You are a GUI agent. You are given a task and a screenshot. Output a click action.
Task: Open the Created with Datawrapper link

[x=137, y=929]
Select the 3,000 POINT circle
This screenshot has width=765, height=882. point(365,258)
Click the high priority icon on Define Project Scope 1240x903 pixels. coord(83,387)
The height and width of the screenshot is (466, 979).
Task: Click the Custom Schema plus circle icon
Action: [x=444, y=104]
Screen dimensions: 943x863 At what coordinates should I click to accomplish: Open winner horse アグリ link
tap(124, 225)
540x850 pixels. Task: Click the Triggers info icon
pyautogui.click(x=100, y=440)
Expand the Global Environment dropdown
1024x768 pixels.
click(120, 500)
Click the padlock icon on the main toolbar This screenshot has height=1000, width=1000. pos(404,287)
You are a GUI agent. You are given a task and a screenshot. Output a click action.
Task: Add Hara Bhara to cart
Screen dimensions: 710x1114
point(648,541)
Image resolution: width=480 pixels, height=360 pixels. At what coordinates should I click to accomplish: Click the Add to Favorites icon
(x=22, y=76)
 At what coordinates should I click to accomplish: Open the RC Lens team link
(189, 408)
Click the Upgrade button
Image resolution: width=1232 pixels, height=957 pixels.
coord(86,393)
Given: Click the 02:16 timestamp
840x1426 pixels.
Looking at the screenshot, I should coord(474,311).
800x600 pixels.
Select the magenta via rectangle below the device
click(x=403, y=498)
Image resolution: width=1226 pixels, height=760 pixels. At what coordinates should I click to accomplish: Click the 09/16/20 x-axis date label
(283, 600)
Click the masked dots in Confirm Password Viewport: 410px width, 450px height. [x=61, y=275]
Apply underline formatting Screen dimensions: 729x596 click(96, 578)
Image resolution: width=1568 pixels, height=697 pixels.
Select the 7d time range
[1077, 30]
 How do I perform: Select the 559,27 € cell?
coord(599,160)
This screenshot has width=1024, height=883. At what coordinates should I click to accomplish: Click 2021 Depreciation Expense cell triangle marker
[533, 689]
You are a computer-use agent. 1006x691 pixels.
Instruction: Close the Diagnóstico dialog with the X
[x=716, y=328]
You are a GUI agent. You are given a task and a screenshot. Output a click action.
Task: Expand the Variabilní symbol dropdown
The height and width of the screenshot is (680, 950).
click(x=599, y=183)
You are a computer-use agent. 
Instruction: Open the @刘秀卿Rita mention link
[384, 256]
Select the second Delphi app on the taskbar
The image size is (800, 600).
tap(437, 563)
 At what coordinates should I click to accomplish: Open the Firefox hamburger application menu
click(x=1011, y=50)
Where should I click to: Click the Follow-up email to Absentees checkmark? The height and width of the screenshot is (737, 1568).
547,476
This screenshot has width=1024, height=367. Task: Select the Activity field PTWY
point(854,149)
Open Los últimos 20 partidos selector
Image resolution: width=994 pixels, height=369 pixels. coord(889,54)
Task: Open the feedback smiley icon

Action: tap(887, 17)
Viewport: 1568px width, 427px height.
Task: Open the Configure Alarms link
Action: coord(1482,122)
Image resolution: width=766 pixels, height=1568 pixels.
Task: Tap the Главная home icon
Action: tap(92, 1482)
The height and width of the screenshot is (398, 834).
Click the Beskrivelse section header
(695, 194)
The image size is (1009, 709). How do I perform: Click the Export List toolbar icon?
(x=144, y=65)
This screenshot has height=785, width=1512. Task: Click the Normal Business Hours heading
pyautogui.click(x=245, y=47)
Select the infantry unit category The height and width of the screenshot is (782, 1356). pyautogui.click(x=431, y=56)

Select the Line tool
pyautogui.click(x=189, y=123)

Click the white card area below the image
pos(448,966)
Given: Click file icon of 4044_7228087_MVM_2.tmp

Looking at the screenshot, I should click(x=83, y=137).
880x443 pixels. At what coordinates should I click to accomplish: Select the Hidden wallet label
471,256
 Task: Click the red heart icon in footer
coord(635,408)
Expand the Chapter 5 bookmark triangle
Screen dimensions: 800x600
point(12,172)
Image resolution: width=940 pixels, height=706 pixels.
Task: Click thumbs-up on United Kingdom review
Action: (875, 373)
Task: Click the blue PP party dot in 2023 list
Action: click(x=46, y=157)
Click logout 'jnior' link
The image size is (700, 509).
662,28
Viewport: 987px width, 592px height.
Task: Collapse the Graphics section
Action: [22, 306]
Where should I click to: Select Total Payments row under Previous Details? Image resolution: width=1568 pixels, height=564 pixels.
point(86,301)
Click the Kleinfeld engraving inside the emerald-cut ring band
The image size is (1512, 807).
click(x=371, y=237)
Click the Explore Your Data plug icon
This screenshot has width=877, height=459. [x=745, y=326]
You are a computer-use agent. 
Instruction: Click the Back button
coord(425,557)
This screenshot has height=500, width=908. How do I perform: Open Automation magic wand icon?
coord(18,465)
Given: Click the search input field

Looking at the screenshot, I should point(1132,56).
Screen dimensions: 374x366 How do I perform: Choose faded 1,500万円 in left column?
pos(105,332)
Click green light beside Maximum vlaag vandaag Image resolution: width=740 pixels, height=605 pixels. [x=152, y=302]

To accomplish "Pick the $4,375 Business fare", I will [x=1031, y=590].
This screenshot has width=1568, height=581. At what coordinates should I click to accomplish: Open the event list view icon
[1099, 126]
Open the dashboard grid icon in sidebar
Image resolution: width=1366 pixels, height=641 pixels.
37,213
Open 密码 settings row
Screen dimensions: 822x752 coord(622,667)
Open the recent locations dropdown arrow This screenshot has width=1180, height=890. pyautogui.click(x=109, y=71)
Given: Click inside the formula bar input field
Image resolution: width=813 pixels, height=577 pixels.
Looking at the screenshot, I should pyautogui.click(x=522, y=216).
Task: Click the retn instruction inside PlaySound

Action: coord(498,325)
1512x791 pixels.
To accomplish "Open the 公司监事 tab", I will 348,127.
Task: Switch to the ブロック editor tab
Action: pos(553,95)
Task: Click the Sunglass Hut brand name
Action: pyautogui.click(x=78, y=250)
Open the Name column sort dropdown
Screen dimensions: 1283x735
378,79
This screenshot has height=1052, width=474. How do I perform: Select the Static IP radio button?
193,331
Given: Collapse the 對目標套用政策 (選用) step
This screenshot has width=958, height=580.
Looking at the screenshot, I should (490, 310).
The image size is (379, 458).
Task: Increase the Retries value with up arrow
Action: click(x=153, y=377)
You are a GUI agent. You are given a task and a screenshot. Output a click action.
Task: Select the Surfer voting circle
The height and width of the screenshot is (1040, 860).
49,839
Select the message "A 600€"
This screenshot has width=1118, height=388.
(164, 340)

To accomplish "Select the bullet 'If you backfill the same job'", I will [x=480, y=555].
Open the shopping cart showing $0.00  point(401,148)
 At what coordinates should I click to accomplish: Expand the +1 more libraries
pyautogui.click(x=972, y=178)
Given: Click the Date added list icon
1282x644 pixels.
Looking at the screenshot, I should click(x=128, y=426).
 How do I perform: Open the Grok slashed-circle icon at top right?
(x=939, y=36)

_EXERCISE AIM:_ Tally the lines of the listing above that contain the word "cart" and state the result as a bare number.

_ANSWER AREA:_ 2